Figure 9.

Effect of EVA1A mutant on the proliferation and autophagy regulated by flubendazole in TNBC cells. (A) The predicted binding mode of flubendazole with EVA1A. General and detailed views of interactions between flubendazole and EVA1A were presented. (B) MDA-MB-231 cells were transfected with empty vector, wild type EVA1A (EVA1A^WT) and EVA1A mutants (EVA1A^N110A, EVA1A^W135A, EVA1A^T113A) respectively for 24 h, followed by treatment with or without flubendazole (0.5 µM) for 24 h, cell viability was measured by MTT assay. (C) MDA-MB-231 cells were transfected with empty vector, wild type EVA1A (EVA1A^WT) and EVA1A mutants (EVA1A^N110A, EVA1A^W135A, EVA1A^T113A) respectively for 24 h. After treatment with or without flubendazole (0.5 µM) for 2 weeks. Representative images and quantification of colonies were shown. (D) MDA-MB-231 cells were transfected with empty vector, wild type EVA1A (EVA1A^WT) and EVA1A mutants (EVA1A^N110A, EVA1A^W135A, EVA1A^T113A) respectively for 24 h, followed by treatment with or without flubendazole (0.5 μM) for 24 h. Then, the expression levels of EVA1A and LC3 was determined by immunoblotting analysis. β-actin was measured as a loading control. (E) MDA-MB-231 cells were transfected with empty vector, wild type EVA1A (EVA1A^WT) and EVA1A mutants (EVA1A^N110A, EVA1A^W135A, EVA1A^T113A) respectively for 24 h, followed by treatment with or without flubendazole (0.5 µM) for 24 h.
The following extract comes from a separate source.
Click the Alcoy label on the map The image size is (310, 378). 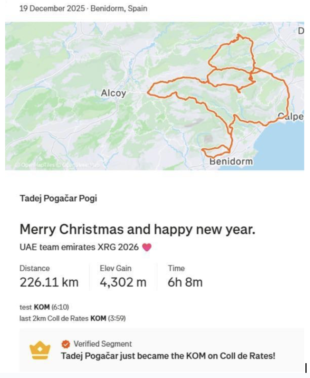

Representative images with quantification of LC3 intensity were shown. Scale bar, 20 µm. Data are expressed as mean ± SEM. All data were representative of at least three independent experiments. *, P < 0.05, **, P < 0.01, ***, P < 0.001. Statistical significance compared with respective control groups.